The light, from broken places in the roof high overhead, was dim. André caught glimpses of shadowy faces stationed at windows and small breaks in the walls. Rifles cracked, and a bazooka at a far window flamed.

“We’re in a German trap,” the lieutenant explained to André hastily. “I sent out for help. I hope it comes. You get over in that manger, kid, and keep down.”

Then the lieutenant turned to shout orders and warnings to his men. “Don’t show yourself above that window again, Donovan! You want to get hit?”

“Two Heinies edgin’ around that wall,” screamed an unseen rifleman. “Watch it, Lieutenant!”

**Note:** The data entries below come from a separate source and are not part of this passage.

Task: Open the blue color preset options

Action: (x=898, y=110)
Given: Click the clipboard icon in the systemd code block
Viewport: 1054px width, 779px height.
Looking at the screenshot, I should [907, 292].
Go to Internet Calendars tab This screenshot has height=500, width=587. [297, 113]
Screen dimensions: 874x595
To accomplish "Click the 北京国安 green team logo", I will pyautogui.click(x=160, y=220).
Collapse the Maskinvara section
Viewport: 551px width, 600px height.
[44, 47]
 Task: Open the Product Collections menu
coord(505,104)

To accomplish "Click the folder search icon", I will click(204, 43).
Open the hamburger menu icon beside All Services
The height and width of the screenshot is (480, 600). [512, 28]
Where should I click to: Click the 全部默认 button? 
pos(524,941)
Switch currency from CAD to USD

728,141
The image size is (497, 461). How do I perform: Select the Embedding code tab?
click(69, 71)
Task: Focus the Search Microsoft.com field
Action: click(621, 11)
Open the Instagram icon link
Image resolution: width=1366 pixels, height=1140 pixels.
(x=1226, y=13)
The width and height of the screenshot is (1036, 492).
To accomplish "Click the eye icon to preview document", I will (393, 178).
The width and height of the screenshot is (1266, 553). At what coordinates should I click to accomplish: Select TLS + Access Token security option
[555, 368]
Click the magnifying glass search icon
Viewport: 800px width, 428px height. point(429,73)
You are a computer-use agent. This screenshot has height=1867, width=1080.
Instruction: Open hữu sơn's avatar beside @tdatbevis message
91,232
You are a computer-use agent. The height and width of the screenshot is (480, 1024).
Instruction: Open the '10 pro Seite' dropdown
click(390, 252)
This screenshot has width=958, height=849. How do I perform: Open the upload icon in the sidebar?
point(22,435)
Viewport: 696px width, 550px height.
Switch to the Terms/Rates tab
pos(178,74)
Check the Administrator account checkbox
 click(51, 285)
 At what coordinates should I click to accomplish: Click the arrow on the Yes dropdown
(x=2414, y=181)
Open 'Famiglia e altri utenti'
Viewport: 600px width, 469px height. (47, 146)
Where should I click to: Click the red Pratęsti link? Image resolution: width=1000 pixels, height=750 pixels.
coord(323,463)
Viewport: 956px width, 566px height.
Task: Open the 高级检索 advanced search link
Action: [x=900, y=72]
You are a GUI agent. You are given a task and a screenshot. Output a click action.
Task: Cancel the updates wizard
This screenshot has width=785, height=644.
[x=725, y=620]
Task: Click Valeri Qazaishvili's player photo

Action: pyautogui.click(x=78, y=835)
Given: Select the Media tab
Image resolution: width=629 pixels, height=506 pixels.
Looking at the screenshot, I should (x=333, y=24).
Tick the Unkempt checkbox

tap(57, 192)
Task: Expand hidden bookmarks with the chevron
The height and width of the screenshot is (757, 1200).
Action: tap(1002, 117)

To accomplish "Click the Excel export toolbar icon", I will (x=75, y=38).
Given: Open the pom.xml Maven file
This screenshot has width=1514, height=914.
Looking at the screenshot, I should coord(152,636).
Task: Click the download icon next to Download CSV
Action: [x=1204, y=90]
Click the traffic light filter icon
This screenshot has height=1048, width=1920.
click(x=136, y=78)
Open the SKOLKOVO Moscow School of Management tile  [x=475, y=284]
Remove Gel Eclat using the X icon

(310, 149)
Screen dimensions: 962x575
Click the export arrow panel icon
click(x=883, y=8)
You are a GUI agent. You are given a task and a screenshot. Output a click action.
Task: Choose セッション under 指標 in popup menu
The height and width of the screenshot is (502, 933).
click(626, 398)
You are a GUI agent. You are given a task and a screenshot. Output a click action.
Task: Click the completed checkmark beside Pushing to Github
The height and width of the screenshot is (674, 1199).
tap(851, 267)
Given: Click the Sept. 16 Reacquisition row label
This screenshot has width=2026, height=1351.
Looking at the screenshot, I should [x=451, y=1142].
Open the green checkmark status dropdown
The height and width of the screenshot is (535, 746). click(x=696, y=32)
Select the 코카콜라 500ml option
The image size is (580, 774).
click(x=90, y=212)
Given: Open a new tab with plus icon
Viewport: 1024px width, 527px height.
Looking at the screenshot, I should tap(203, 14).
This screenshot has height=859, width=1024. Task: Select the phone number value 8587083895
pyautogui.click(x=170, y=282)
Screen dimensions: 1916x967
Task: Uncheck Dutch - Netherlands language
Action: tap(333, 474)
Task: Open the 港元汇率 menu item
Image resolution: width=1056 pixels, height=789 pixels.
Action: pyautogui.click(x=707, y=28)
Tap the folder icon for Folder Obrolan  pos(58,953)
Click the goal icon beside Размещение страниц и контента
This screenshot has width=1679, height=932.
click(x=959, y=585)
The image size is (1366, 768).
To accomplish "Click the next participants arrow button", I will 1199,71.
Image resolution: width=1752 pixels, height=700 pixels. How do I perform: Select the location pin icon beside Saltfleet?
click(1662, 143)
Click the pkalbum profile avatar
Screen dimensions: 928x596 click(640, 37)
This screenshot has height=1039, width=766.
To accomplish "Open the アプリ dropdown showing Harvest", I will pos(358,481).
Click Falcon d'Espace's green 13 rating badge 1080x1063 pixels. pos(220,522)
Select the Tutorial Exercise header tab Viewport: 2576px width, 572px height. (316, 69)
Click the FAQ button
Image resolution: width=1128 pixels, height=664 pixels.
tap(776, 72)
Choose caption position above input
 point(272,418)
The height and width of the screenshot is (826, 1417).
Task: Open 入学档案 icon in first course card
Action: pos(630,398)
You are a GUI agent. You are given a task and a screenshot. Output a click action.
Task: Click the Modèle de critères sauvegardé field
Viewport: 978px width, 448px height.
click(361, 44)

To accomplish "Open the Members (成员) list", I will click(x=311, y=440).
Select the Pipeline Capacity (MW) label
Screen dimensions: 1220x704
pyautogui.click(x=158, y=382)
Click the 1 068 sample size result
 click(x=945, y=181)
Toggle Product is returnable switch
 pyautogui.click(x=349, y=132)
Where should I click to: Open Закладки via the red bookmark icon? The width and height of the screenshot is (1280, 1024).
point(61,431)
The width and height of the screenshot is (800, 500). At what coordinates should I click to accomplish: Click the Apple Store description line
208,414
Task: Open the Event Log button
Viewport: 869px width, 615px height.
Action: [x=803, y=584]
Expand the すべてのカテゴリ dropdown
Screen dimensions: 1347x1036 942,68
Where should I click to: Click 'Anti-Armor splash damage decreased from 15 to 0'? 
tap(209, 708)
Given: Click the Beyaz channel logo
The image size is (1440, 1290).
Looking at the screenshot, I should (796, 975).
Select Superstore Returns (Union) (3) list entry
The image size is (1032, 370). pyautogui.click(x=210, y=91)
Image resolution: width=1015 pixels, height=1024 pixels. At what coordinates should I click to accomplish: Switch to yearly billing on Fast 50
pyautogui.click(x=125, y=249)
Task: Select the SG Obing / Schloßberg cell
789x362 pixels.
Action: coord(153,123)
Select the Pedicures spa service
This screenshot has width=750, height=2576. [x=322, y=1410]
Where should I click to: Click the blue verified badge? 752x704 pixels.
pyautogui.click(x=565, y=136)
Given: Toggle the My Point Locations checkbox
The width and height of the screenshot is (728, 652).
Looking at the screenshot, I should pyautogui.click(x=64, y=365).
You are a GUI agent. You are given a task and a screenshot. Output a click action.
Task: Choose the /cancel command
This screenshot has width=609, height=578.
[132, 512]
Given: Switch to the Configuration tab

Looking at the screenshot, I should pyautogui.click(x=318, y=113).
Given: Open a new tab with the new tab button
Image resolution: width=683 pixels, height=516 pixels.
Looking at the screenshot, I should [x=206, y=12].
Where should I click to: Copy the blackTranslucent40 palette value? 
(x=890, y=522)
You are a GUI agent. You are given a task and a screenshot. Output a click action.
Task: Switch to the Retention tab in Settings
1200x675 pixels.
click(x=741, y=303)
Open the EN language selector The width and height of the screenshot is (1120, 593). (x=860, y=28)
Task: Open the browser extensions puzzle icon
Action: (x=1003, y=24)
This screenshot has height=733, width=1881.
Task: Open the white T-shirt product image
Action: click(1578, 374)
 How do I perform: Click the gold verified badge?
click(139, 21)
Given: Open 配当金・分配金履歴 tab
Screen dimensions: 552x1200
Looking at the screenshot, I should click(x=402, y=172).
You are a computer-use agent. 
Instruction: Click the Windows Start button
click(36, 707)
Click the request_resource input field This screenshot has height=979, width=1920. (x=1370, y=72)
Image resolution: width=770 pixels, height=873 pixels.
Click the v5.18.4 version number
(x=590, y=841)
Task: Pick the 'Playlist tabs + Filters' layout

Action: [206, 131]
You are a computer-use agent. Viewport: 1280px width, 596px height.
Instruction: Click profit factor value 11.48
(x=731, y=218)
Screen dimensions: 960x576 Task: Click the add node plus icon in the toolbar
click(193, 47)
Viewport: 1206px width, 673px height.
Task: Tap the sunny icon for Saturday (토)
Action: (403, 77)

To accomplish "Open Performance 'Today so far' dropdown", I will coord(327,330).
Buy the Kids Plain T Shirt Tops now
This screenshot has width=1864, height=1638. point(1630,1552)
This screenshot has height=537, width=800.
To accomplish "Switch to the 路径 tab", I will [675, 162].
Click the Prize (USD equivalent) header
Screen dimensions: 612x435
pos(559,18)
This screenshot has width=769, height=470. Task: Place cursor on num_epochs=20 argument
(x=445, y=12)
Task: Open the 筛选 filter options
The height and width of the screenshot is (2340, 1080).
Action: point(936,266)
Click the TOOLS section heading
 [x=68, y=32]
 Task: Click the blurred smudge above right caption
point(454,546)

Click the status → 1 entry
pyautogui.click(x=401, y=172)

After a shattering fusilade of machine-gun fire against the old stone walls, a sudden silence fell. And outside, a German voice called, “Do you giff up, or do we take you, vun by vun?”

Silence fell again. And then the bark of the lieutenant’s automatic. Six rapid shots.

“There’s your answer, Fritzie boy!” Lieutenant Ouvarski growled.

The voice outside did not speak again. The lieutenant wiped his face on the sleeve of his shirt.

André thought, “I hope my mother and father and Marie are in a deep stone cellar.” Then suddenly he was too tired to remember why he was there.

He did not even hear the corporal say, “What does old Dobie think he’s doin’ about those reinforcements he promised? Sendin’ ’em by way of Alaska?”